農作物の適切な収穫時期を知ることは、農作物の品質と農場全体の生産性の両方に大きな影響を与えます。従来、農家は経験と手作業による検査に頼ってきたが、最近のテクノロジーの進歩により、それも変わり始めている。

現在、ONNX フォーマットでエクスポートされるYOLO11ようなコンピュータ・ビジョンの革新により、農家は自動化と精度を畑に持ち込むことができる。ドローンやトラクターや支柱に取り付けたカメラを使って、農家は作物(トマト、リンゴ、小麦など)の画像を撮影することができる。その後、YOLO11 使用して、作物の色、大きさ、分布などの重要な指標を検出することができる。この情報に基づいて、農家は作物が収穫の準備ができているのか、まだ成熟していないのか、それともすでにピークを過ぎているのかを判断できる。

図6.YOLO11 ドローンの空撮映像から農作物を検出できる。 

ONNX 制限事項

ONNX 、移植性、クロスプラットフォーム互換性、フレームワークの相互運用性など、多くの利点を提供するが、留意すべき制限もある。

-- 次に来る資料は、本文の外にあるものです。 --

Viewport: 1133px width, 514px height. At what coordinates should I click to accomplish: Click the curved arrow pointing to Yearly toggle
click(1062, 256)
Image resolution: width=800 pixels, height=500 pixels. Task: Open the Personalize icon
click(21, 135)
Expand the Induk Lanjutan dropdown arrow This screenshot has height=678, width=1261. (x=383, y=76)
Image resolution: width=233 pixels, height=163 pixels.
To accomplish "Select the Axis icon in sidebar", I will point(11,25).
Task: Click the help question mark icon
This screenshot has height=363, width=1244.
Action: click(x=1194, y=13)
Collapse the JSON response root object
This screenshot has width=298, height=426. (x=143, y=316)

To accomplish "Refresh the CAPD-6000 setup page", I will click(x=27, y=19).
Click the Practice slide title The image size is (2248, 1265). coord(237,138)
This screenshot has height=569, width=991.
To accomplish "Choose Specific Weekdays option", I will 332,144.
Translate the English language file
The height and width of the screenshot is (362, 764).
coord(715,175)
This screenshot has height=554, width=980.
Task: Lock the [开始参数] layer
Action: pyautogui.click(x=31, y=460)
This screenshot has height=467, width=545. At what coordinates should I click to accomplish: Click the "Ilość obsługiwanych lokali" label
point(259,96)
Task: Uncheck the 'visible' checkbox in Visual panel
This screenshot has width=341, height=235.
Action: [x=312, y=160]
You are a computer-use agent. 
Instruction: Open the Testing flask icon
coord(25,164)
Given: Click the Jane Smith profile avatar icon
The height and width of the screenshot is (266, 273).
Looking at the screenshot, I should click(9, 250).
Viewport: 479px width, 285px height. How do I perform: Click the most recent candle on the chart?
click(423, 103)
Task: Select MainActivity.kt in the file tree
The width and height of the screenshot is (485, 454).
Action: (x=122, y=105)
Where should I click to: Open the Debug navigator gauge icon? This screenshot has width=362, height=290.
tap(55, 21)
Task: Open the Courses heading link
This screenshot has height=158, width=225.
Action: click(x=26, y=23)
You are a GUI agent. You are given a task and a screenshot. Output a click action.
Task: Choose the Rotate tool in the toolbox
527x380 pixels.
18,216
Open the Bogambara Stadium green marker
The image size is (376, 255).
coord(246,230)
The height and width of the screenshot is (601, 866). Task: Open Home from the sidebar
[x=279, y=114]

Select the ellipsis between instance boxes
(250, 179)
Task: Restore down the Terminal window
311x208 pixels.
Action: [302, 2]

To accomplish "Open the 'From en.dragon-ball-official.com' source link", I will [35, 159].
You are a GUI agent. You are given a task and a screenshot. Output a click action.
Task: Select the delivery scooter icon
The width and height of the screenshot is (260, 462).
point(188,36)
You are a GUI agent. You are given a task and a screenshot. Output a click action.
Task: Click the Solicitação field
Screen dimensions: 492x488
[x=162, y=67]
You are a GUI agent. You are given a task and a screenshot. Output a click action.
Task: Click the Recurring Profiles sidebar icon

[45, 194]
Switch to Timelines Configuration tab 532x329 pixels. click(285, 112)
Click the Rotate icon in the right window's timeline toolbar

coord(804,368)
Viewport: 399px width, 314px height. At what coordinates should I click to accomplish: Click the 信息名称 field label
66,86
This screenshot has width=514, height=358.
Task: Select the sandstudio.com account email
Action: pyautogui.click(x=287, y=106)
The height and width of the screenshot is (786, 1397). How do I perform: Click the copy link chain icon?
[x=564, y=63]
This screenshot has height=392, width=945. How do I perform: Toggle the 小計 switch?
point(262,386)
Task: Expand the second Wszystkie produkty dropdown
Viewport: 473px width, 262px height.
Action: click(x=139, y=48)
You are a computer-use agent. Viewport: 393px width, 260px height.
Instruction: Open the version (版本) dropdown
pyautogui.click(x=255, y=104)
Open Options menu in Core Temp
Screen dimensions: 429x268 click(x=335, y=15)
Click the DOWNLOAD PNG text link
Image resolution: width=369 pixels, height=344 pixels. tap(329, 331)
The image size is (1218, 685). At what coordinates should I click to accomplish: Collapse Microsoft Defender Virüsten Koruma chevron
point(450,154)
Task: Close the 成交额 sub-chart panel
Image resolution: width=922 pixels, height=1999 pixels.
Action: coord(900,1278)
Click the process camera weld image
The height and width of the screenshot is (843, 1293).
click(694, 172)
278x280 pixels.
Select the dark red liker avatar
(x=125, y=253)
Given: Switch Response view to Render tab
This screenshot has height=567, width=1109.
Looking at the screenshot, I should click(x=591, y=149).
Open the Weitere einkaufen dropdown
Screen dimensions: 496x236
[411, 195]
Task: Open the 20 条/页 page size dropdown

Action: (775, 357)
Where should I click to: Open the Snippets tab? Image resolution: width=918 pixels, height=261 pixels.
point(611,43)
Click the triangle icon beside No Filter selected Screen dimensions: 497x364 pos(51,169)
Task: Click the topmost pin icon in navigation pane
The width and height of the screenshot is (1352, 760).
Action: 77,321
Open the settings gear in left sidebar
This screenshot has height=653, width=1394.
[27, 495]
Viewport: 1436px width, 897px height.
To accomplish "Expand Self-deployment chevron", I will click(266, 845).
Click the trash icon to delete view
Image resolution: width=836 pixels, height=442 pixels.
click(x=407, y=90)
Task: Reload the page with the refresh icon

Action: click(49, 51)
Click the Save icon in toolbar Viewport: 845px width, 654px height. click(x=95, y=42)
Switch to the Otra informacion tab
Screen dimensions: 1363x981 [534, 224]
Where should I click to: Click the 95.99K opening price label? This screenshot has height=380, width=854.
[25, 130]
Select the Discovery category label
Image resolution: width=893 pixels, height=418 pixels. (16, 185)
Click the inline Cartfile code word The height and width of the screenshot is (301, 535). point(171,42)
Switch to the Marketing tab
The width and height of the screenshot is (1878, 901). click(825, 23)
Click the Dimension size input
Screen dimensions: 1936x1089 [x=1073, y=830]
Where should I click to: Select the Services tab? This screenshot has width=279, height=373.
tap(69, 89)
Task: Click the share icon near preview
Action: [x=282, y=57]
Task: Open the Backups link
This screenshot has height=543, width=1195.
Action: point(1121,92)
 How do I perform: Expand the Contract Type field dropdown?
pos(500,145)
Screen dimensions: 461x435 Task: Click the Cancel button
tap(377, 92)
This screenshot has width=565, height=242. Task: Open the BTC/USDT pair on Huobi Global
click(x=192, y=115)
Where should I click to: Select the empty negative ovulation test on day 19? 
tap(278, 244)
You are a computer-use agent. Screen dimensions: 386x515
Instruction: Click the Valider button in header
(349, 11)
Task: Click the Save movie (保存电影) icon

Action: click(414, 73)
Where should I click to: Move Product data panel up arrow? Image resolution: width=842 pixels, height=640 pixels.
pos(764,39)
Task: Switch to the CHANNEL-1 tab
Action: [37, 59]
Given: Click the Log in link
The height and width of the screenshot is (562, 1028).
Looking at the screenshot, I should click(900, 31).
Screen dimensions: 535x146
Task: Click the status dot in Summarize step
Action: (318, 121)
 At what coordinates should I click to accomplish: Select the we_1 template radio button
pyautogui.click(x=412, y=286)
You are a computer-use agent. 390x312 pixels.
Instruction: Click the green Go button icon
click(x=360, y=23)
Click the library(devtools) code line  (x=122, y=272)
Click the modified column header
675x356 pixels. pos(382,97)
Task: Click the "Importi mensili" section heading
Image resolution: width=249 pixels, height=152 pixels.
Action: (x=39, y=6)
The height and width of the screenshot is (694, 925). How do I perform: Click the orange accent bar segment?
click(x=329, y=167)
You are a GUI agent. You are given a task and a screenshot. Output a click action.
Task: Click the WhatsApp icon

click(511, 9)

  • モデルのサイズ:モデルをONNX 形式に変換すると、元の形式に比べてファイルサイズが大きくなることがあります。量子化やプルーニングのようなテクニックは、パフォーマンスに大きな影響を与えることなくモデルサイズを小さくすることで、この問題を軽減するのに役立ちます。
  • ランタイムの互換性: ONNX ランタイムは、クロスプラットフォーム互換のために設計されていますが、ハードウェアやオペレーティングシステムによって、パフォーマンスやサポートが異なる場合があります。 
  • デバッグの課題: ONNX モデルのデバッグは、PyTorch TensorFlowようなネイティブフレームワークよりも複雑になる可能性がある。エラーメッセージの説明が少なく、問題を特定するのが難しくなります。しかし、モデルを可視化するNetronやONNX Runtimeのロギング機能のようなツールは、トラブルシューティングを支援します。

要点

Ultralytics YOLO11 ONNX エクスポートすることで、学習済みのコンピュータビジョンモデルを、ラップトップ、モバイルデバイス、あるいはコンパクトなスマートカメラなど、ほとんどどこにでも簡単に導入することができます。ONNX 統合により、単一のフレームワークやプラットフォームに縛られることなく、アプリケーションに最適な環境で柔軟にモデルを実行することができます。 

これにより、トレーニングから実戦配備への移行がより迅速かつ効率的になります。倉庫の在庫を追跡する場合でも、病院の廃棄物が正しく処理されていることを確認する場合でも、このセットアップによってシステムがよりスムーズに稼働し、エラーを減らし、貴重な時間を節約することができます。